The Frequency Dimension of Trauma and Nervous System

The nervous system’s pattern update mechanism is sensitive to frequency. How often the triggering situations are entered, how regularly the somatic regulation practice is engaged, how consistently the behavioral evidence accumulates — these frequency variables shape the pace and depth of pattern change more than the intensity of any single engagement. Take your time with this.


Why Frequency Matters More Than Intensity

The intuitive model of change often emphasizes intensity: the breakthrough insight, the powerful workshop experience, the significant therapeutic intervention. Intensity feels like it should produce more change than consistency, because intensity is more memorable and experientially significant.

The nervous system’s prediction update mechanism does not work this way. Prediction error — the experience of the prediction being wrong — accumulates through frequency, not primarily through intensity. A single high-intensity experience of the worth trigger’s prediction being disconfirmed is less effective for pattern update than many lower-intensity repetitions of the same disconfirmation.

This is because the subcortical prediction system updates its stored model based on the statistical weight of accumulated evidence, not on the memorability of individual experiences. Twenty pricing conversations in which the full rate was stated and the client remained in relationship have more updating power than one extraordinary conversation, even if the one conversation produced significant emotional impact.


The Frequency of Triggering Situations

One implication of the frequency dimension is that the practitioner needs adequate frequency of triggering situations for behavioral evidence to accumulate at the rate required for meaningful pattern update.

The practitioner who has one or two pricing conversations per month is accumulating behavioral evidence, but slowly. The practitioner who structures their business development practice to produce more frequent contact with triggering situations — more pricing conversations, more visibility decisions, more scope-boundary situations — accumulates evidence faster.

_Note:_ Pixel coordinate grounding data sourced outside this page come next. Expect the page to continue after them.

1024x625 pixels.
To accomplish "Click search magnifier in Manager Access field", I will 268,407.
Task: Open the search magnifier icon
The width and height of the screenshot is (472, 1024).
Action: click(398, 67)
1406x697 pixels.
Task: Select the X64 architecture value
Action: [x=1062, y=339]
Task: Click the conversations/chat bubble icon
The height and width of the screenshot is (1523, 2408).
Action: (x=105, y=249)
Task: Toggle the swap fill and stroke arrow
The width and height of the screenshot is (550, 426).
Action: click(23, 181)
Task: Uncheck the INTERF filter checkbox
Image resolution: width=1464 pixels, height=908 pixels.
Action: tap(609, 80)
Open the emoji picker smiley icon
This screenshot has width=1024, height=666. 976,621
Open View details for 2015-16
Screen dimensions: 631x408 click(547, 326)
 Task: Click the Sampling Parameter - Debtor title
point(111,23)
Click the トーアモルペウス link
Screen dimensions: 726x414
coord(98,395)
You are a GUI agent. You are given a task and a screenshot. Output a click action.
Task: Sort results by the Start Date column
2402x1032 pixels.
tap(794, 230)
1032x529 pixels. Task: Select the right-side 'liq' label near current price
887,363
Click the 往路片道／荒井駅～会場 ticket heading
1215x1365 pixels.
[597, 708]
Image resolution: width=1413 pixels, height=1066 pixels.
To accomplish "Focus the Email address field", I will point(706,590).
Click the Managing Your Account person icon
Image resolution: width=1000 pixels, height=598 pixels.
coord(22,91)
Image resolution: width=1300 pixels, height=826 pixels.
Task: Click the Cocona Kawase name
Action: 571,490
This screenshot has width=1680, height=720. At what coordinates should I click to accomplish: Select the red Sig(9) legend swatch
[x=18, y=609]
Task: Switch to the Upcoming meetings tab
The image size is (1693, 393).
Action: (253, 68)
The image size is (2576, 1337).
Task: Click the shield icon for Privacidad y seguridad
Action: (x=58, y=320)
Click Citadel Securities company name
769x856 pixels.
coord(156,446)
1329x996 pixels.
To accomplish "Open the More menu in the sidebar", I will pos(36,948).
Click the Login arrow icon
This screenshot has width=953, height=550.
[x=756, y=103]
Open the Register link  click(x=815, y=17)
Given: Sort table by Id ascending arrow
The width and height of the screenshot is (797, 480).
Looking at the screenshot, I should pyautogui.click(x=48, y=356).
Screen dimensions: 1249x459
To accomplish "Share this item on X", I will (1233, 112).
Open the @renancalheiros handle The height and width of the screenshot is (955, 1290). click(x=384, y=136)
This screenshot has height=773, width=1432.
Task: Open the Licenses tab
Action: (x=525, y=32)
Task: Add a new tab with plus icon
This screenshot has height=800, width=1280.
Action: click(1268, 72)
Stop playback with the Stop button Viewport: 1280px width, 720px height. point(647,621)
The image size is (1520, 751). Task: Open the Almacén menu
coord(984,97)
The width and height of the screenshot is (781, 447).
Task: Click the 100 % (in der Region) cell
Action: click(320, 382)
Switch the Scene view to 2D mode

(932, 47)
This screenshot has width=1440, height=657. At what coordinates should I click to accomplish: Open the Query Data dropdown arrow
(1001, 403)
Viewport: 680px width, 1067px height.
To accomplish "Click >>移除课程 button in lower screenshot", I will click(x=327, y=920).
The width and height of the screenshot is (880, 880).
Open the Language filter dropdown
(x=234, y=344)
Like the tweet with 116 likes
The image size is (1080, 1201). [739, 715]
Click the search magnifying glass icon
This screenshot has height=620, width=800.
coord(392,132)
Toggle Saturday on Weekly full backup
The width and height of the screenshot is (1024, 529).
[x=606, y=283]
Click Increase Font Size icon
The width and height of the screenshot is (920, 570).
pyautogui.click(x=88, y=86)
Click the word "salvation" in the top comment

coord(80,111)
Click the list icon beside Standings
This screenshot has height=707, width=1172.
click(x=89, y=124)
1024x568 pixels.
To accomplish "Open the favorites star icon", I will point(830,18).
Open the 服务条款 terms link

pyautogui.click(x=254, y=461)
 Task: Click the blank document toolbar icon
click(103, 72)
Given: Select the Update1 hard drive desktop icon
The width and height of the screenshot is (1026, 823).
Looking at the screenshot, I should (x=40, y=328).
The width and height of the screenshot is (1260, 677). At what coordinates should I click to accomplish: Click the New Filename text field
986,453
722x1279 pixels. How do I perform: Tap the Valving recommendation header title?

This is not an argument for manufacturing artificial triggering situations. It is an argument for structuring the business development practice so that real triggering situations occur with enough frequency that the evidence accumulation has meaningful pace.

The practitioner who avoids triggering situations in the name of protection is not only preventing pattern update — they are also reducing the frequency of the situations in which evidence could accumulate. Avoidance compounds the slow accumulation through both pathways: it prevents disconfirmation and it reduces frequency.


The Frequency of Somatic Regulation Practice

The somatic regulation practice — the physiological sigh, bilateral movement, grounding, orienting — is most effective when practiced at high frequency across the day, not only in triggering moments.

The practitioner who engages somatic regulation only when activated is using the tools reactively, in states of elevated activation that make the tools less effective. The practitioner who builds frequent somatic regulation into the daily routine — brief physiological sighs throughout the day, grounding practices at regular intervals, orienting pauses before significant professional interactions — is building the window of tolerance through consistent gentle regulation rather than emergency deployment.

This distinction matters because the window of tolerance expands through frequent, lower-intensity regulation practice, not through heroic deployment in high-activation moments. Consistent small doses of regulation produce more durable expansion than occasional large doses.


The Frequency of Documentation

The trigger journal — the practice of documenting predictions before triggering situations and outcomes after — also benefits from frequency. Sparse documentation produces a thin record that is less useful for pattern recognition and less effective as a source of behavioral evidence for the cognitive review process.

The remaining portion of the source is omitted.